In 1994, Margaret sold up and was finally able to take longer holidays without constantly having the business on her mind. The name stayed, however, and on May 9 this year Margaret Wallace Clothing Alterations marks 50 years in the city, on the same floor of the same building it started in. It does so under the ownership of Vicki Dromgool, who was an employee of Margaret’s when she sold and continued under Correna Kirby’s tenure before buying the business herself in 1999.

The early ownership years were tough for Vicki, who inherited younger staff lacking experience, and she was busy. Things improved when she employed three “really good” staff members, Gail, Julie and Carol. Gail became Vicki’s mainstay, an “excellent seamstress”.

Times have changed, clothing has got cheaper after import licences were removed in 1992, and the standard of tailoring is not what it was. On a sunny afternoon at Margaret’s beautifully kept Hamilton home, the two women swap notes.

“Do you remember Thornton Hall?” Vicki asks. Margaret does indeed remember the New Zealand fashion label, which closed in 1997.

“They were the most beautifully tailored clothes,” Vicki says. “They were lovely to work on but they were intricate.
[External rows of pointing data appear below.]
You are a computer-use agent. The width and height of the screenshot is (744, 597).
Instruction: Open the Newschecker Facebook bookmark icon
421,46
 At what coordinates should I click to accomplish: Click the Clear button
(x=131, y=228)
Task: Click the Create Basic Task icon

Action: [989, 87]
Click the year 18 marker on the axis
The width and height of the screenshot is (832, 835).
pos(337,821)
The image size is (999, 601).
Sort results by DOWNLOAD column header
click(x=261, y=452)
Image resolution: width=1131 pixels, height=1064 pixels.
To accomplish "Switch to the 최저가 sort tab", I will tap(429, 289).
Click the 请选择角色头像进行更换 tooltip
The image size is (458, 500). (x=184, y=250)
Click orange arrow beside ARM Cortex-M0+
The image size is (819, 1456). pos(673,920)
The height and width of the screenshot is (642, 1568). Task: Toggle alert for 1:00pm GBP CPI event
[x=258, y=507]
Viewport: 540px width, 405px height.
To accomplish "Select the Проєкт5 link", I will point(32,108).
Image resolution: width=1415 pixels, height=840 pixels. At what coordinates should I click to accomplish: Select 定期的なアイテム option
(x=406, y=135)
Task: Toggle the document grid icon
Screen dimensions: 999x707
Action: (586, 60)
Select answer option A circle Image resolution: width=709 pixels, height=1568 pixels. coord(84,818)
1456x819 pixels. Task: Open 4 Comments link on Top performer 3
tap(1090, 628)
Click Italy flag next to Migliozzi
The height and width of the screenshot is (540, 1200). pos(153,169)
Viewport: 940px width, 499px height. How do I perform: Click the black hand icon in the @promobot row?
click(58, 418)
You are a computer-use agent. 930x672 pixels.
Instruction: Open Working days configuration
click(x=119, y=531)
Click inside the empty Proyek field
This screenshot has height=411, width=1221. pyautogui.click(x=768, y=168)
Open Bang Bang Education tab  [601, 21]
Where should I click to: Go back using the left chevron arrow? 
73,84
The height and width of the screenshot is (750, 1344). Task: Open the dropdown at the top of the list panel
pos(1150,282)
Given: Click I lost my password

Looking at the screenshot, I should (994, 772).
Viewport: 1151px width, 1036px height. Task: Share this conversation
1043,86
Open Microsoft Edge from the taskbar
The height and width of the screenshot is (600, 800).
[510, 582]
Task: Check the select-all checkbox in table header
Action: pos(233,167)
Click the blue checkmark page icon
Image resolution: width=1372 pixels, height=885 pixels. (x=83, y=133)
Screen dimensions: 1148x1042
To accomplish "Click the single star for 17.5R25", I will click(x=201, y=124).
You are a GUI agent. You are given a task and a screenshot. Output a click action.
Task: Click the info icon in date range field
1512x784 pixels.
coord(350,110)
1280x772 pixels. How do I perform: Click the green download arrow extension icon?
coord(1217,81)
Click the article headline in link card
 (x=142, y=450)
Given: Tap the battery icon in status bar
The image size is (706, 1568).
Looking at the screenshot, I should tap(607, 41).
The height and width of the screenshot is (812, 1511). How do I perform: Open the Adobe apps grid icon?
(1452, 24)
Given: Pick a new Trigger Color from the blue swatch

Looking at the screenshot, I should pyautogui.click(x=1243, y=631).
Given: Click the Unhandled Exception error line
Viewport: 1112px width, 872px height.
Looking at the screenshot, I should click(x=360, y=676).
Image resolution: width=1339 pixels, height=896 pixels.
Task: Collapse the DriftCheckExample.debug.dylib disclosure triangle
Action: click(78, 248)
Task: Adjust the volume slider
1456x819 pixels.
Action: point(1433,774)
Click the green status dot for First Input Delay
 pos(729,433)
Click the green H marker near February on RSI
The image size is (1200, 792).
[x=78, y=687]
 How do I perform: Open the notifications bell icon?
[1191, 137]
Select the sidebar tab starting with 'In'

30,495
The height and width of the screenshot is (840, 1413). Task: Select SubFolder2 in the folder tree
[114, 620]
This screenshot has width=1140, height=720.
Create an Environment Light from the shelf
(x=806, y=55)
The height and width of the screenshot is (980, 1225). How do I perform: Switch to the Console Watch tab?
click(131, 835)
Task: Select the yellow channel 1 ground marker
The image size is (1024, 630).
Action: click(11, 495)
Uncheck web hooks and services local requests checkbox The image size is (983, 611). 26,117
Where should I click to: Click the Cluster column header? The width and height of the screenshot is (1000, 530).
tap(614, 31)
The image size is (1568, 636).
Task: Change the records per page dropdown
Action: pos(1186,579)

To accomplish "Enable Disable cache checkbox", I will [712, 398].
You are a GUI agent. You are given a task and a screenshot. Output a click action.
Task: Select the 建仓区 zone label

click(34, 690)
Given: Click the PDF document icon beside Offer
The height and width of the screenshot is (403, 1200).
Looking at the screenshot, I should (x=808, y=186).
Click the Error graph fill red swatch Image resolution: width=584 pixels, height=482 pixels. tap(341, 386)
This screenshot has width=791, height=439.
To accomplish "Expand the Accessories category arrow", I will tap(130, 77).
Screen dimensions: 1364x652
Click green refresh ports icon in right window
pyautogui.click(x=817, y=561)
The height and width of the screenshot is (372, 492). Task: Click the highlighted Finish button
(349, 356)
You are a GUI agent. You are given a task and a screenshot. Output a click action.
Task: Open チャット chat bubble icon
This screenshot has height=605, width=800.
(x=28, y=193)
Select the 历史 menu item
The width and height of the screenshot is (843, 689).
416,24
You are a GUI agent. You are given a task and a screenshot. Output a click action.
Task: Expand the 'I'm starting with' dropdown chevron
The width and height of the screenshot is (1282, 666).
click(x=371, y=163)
Whereas now you don’t find stuff like that. We do quicker jobs now, because clothes are made so differently.

“You can sew down a side seam right through the hem now. That’s acceptable whereas you wouldn’t be able to in those days.”

“Oh no,” Margaret agrees. “To put a zip in a pair of jeans now you could just about go to the Warehouse and buy a new pair,” she says.

Vicki makes the point that at the other end of the scale a pair of jeans could cost $600. “Those are the things that I find that I’m doing, new zips in jeans that are expensive, new zips in suit trousers to keep them going.”

They also remember staff.

“The thing I realised is it’s not only me that put me where I am. It was having good staff and we all worked as a team together,” Margaret says.

Sadly, there have been bad experiences.

Both Margaret and Vicki have had staff steal from them. Margaret was also burgled five times, while Vicki remembers turning up at work one morning, when working for Correna, to discover the shop had been raided, with the burglars making their getaway by using cushion piping to lower themselves from the roof. The early Bernina is no longer in use, but other machines from Margaret’s time still are, including a blind hemmer, an overlocker and three plain sewers. However, they will soon be used elsewhere; on August 1, just over 50 years after opening for business, Margaret Wallace Clothing Alterations will end as Vicki follows Margaret’s footsteps and makes the most of her retirement.

She has spanned more than 30 years with the company, as employee and owner. And she has seen changes, not only to fashion but to the street.

“Ward Street has changed in that time. It used to be the busiest little hub in Hamilton,” she says.

Margaret, meanwhile, has outlived many of her former customers. One thing stays the same, however. “Even now, if I go to a funeral, I can pick a bad suit fitting,” she says.